Like many of the rhetoricians we've covered in this course already, Locke looked at a specific subject (his subject being words) and tried to explain its importance in the world of rhetoric. In my opinion, I find Locke's views of words to be almost too simple because he tries to break down the usage of them into two categories, when using words is often times much more complex than that. The two categories that he explains for using words are to record our own thoughts and to communicate our thoughts to others. When you take a look at history, when different presidents have given speeches, the words they choose to influence people and to motivate them are very powerful, and Locke seems to think that words don't have much meaning.


KatieLatchford said...

I don't think he really meant to put them in JUST two categories, these are the two categories that his meaning of words stem from. Throughout the rest of his essay, he comes up with all of the different complexities of words that I found to actually be a bit mind-bending.
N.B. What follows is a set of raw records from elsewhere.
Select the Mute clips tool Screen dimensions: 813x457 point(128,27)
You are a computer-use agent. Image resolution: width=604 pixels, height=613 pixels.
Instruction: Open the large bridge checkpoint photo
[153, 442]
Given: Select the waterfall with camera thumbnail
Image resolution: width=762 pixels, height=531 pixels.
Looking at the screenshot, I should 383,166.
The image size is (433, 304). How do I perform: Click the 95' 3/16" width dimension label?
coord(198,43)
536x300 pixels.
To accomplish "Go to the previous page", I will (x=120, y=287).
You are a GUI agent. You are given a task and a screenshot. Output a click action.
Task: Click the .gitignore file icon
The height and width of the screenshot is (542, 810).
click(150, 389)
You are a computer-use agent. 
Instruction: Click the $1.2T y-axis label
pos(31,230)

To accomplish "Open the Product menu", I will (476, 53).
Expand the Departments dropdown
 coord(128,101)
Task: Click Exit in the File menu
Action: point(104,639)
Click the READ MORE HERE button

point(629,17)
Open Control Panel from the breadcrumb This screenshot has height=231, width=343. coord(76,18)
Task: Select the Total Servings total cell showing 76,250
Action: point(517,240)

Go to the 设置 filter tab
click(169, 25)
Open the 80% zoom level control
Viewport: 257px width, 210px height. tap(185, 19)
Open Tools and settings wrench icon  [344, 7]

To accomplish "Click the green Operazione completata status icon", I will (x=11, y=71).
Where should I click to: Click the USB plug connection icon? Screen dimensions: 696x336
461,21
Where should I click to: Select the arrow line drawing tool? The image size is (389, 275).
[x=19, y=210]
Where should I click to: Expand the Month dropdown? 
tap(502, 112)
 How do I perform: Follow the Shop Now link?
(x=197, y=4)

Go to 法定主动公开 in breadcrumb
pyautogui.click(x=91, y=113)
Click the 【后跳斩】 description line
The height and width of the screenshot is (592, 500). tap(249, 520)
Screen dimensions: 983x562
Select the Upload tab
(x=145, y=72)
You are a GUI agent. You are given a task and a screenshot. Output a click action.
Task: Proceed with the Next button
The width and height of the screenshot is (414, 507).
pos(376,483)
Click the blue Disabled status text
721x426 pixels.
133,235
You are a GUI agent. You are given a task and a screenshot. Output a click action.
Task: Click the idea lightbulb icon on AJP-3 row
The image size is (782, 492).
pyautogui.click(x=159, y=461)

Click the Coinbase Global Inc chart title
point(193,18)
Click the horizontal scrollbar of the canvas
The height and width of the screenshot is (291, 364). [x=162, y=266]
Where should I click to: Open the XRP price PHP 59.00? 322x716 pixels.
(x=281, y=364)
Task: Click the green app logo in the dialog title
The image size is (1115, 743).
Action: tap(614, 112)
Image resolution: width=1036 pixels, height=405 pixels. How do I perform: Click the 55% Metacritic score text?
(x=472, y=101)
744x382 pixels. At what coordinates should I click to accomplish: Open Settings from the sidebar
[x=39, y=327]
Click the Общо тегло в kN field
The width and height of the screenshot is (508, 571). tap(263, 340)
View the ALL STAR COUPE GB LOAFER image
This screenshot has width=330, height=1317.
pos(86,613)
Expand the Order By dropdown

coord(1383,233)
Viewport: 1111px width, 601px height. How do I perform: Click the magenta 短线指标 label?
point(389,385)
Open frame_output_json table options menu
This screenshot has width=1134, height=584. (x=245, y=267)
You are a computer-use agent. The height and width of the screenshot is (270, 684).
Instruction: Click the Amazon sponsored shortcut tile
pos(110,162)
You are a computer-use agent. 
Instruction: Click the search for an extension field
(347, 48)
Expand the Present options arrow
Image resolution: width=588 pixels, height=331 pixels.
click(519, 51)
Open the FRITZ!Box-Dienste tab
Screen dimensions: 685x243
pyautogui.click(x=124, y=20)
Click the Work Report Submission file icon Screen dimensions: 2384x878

He thinks words have different functions for their meanings and can be placed in different categories for material things and abstract ideas, and goes through the functions and understanding of words in language, which is imperfect. I do agree that it can narrow down to two simple topics, but in the grand scheme of things, his philosophy and use of words and rhetoric expands far beyond that.

Huong Le said...

I don't mind things being simple! But really, I agree with you that sometimes things are not that easy. Even though Locke wants to break the usage of words down to just a few categories, the point he is trying to convey is not a simple one and it is quite important to the study of rhetoric. I think Locke does think words are important. They are the basis of his search for truth, after all. He is just attempting to explain them in a simple way, but that doesn't mean that he thinks they are useless.